→ **GIVEN INFORMATION**
---------------

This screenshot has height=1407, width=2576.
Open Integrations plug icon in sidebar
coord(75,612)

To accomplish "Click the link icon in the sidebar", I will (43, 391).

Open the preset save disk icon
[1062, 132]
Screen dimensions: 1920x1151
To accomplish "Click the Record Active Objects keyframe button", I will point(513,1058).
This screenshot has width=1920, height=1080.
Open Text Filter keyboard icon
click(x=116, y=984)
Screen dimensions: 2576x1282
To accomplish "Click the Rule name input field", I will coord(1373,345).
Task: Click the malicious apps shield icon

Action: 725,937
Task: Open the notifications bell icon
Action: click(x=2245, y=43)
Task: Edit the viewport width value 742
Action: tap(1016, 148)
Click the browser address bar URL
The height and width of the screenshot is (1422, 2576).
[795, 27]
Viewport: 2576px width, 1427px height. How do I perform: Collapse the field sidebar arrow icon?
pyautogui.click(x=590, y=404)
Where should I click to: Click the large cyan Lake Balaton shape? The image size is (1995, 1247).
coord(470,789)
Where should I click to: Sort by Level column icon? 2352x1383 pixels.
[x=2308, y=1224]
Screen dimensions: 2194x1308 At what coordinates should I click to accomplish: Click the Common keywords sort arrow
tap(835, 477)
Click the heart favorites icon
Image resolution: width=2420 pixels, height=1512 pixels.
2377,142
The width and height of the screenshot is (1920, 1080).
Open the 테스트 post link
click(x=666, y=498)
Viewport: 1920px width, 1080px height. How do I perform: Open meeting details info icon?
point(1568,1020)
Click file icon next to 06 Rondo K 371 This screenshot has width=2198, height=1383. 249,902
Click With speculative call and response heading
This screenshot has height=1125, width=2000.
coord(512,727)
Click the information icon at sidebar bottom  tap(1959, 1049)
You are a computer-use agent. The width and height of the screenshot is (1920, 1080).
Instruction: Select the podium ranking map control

---------------

→ **ASSIGNMENT**
All lines from the one with "You are a computer-use" through the final line of the listing above are to be restated word for word; the lines before it are left out.

→ **YOUR RESPONSE**
You are a computer-use agent. The width and height of the screenshot is (1920, 1080).
Instruction: Select the podium ranking map control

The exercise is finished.